## [REQUIRED TASK]
Render the lines of the entries from the line containing "Activate the translate move tool" to the line containing "will [256, 334].", both included, as a numbered list with blank lines omitted.

## [RECORD SET]
┏━━
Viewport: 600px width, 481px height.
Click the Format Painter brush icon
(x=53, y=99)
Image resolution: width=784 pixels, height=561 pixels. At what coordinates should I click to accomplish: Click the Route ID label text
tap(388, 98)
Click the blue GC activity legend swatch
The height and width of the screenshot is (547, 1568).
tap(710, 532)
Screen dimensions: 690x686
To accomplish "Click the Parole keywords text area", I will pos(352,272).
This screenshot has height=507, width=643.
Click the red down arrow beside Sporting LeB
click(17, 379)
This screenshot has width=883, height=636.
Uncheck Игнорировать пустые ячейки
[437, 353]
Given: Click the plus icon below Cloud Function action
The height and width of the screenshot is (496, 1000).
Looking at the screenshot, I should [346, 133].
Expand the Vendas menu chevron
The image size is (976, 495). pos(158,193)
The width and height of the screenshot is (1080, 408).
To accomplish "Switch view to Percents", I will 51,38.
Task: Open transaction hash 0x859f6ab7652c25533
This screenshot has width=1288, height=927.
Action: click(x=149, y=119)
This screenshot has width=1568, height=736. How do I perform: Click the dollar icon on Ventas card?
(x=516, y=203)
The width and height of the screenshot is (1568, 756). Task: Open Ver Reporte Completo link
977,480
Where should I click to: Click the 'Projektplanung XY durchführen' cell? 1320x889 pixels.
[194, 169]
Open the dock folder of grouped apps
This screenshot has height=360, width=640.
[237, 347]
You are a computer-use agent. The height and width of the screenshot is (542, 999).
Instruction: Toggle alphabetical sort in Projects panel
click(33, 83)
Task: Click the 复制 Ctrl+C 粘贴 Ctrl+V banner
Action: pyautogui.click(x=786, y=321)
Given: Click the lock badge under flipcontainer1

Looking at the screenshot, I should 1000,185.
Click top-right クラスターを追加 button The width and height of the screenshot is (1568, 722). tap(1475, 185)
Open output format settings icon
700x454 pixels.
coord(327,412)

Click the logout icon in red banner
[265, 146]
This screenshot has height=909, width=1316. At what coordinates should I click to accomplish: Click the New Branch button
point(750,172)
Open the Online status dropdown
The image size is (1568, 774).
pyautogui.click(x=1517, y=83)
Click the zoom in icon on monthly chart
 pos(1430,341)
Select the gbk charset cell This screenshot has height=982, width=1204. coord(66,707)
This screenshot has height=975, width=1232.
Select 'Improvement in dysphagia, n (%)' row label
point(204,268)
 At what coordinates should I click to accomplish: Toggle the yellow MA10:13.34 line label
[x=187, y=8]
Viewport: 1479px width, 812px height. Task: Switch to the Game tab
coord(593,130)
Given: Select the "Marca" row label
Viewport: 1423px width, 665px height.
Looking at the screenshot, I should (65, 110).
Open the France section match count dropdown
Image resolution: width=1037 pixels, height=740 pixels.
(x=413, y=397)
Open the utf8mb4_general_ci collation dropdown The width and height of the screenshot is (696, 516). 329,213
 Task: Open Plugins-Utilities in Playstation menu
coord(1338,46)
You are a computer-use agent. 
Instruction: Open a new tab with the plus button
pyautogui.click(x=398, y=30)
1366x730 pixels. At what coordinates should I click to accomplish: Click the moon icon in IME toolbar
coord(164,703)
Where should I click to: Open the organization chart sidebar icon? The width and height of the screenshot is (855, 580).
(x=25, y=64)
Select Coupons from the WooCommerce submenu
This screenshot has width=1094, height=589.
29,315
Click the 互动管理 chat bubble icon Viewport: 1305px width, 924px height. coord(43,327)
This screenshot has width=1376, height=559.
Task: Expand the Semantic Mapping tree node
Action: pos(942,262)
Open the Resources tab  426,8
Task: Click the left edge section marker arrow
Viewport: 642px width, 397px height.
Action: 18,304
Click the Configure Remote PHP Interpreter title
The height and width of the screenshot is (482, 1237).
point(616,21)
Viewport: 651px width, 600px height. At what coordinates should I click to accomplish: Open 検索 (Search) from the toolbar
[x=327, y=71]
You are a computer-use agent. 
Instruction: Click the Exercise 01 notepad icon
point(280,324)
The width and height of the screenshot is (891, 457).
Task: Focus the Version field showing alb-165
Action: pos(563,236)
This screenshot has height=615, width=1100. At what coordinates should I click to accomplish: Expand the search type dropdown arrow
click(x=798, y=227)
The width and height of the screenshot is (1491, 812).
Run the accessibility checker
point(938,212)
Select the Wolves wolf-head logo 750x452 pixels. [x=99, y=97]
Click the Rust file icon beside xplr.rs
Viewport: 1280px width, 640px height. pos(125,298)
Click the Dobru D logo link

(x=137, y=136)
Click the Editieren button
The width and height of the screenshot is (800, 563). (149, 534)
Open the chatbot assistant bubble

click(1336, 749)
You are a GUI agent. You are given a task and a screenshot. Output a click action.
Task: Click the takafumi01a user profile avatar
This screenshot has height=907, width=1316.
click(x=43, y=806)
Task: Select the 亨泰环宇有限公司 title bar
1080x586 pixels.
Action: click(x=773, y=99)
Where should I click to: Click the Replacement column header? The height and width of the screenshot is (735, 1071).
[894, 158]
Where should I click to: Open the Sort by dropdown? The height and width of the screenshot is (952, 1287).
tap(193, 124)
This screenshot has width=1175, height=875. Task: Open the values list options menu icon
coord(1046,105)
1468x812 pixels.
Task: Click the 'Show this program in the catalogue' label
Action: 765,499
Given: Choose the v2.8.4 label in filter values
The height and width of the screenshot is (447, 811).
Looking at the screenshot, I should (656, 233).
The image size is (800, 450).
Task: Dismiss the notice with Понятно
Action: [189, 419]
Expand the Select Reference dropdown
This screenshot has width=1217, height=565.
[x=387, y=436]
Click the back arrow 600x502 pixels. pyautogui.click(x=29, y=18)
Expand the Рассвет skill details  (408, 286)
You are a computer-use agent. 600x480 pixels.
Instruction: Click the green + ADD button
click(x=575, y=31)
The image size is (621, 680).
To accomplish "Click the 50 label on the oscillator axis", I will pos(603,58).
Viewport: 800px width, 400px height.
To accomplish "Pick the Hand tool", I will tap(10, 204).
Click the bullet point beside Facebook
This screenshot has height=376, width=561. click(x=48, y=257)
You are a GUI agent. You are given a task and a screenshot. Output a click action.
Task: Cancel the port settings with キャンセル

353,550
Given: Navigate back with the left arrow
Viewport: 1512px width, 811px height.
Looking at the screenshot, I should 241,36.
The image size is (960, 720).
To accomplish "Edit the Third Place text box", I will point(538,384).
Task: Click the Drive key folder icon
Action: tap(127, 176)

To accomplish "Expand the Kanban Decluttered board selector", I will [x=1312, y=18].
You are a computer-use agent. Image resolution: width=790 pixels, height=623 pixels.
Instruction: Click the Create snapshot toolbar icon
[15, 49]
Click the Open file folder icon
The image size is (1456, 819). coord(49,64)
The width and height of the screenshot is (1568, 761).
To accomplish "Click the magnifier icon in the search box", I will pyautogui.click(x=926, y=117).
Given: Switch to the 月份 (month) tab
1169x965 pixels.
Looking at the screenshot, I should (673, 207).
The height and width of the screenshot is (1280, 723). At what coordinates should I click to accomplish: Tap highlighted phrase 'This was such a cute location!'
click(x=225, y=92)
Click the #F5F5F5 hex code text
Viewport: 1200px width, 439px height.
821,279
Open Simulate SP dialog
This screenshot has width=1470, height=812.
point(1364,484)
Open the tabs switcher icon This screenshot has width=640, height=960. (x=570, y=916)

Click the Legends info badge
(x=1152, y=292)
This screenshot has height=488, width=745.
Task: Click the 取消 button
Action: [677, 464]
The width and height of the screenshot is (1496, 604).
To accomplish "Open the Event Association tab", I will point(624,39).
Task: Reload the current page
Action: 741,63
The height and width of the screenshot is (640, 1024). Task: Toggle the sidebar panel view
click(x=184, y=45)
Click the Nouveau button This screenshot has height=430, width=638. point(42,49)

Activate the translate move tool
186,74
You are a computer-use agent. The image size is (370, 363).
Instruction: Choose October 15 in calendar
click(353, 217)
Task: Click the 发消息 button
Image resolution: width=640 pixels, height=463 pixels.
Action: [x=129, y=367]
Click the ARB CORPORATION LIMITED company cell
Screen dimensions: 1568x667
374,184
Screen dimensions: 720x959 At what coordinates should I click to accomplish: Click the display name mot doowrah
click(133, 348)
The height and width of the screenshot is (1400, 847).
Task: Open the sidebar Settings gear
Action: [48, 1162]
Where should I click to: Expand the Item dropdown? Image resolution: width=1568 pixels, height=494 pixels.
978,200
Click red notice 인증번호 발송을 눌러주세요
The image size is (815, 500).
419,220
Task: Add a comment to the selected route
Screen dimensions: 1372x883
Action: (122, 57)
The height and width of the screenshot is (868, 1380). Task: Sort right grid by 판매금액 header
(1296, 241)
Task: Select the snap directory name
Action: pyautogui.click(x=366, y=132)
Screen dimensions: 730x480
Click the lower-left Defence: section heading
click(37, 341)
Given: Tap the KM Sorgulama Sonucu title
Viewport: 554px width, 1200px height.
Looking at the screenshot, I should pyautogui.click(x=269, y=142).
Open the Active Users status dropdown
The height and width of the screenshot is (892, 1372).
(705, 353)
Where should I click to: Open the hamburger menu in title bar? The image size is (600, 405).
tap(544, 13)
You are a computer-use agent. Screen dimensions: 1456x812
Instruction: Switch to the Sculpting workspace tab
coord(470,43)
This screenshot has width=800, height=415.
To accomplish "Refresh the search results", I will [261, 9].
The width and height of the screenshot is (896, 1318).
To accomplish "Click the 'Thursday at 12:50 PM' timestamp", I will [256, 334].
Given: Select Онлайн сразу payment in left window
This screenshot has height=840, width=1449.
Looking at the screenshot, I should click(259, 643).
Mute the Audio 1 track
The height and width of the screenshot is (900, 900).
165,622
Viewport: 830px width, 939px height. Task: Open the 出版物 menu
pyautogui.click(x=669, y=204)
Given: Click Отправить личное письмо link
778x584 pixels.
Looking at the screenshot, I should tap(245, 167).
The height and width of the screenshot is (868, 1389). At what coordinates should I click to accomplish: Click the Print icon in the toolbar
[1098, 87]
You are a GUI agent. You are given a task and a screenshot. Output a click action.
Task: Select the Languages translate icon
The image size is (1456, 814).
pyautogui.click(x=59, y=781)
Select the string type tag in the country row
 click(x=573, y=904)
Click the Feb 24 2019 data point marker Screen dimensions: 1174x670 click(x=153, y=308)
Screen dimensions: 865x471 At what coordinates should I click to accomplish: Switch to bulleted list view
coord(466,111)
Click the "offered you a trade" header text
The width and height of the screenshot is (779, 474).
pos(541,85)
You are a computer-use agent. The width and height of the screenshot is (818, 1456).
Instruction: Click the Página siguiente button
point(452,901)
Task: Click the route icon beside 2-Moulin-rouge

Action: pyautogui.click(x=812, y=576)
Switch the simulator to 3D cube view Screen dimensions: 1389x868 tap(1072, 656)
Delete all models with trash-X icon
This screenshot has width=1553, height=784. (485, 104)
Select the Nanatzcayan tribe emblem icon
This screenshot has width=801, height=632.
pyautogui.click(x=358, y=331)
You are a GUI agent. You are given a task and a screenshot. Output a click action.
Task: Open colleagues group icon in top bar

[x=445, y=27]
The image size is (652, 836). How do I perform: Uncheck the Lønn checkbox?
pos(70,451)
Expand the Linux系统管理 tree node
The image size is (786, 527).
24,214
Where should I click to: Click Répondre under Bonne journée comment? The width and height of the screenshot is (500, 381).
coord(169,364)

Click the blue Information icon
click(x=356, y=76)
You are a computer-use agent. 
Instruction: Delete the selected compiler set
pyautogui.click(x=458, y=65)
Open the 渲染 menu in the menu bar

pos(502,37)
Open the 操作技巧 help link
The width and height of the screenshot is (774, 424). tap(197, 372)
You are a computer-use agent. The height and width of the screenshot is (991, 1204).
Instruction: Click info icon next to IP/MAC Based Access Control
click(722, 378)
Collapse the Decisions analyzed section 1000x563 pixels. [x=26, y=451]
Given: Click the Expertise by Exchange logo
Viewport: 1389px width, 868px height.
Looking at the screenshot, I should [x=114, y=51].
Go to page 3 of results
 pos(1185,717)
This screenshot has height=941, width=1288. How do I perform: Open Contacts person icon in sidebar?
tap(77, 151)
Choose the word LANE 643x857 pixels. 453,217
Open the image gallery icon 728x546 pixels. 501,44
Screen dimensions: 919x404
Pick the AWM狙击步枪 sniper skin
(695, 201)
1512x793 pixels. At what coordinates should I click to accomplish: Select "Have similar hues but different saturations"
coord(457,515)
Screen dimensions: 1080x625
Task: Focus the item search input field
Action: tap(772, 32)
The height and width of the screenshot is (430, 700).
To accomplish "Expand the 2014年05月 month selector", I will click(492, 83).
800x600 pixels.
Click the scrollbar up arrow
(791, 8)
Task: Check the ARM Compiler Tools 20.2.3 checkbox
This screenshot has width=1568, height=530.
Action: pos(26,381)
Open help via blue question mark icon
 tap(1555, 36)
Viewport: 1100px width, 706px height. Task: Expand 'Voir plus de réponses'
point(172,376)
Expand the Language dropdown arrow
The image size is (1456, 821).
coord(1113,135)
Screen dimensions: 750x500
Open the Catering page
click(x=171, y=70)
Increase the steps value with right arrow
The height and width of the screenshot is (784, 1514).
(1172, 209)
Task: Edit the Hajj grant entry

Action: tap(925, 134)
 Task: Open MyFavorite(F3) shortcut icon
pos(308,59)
┗━━
## [EXERCISE RESULT]
1. Activate the translate move tool
2. 186,74
3. You are a computer-use agent. The image size is (370, 363).
4. Instruction: Choose October 15 in calendar
5. click(353, 217)
6. Task: Click the 发消息 button
7. Image resolution: width=640 pixels, height=463 pixels.
8. Action: [x=129, y=367]
9. Click the ARB CORPORATION LIMITED company cell
10. Screen dimensions: 1568x667
11. 374,184
12. Screen dimensions: 720x959 At what coordinates should I click to accomplish: Click the display name mot doowrah
13. click(133, 348)
14. The height and width of the screenshot is (1400, 847).
15. Task: Open the sidebar Settings gear
16. Action: [48, 1162]
17. Where should I click to: Expand the Item dropdown? Image resolution: width=1568 pixels, height=494 pixels.
18. 978,200
19. Click red notice 인증번호 발송을 눌러주세요
20. The image size is (815, 500).
21. 419,220
22. Task: Add a comment to the selected route
23. Screen dimensions: 1372x883
24. Action: (122, 57)
25. The height and width of the screenshot is (868, 1380). Task: Sort right grid by 판매금액 header
26. (1296, 241)
27. Task: Select the snap directory name
28. Action: pyautogui.click(x=366, y=132)
29. Screen dimensions: 730x480
30. Click the lower-left Defence: section heading
31. click(37, 341)
32. Given: Tap the KM Sorgulama Sonucu title
33. Viewport: 554px width, 1200px height.
34. Looking at the screenshot, I should pyautogui.click(x=269, y=142).
35. Open the Active Users status dropdown
36. The height and width of the screenshot is (892, 1372).
37. (705, 353)
38. Where should I click to: Open the hamburger menu in title bar? The image size is (600, 405).
39. tap(544, 13)
40. You are a computer-use agent. Screen dimensions: 1456x812
41. Instruction: Switch to the Sculpting workspace tab
42. coord(470,43)
43. This screenshot has width=800, height=415.
44. To accomplish "Refresh the search results", I will [261, 9].
45. The width and height of the screenshot is (896, 1318).
46. To accomplish "Click the 'Thursday at 12:50 PM' timestamp", I will [256, 334].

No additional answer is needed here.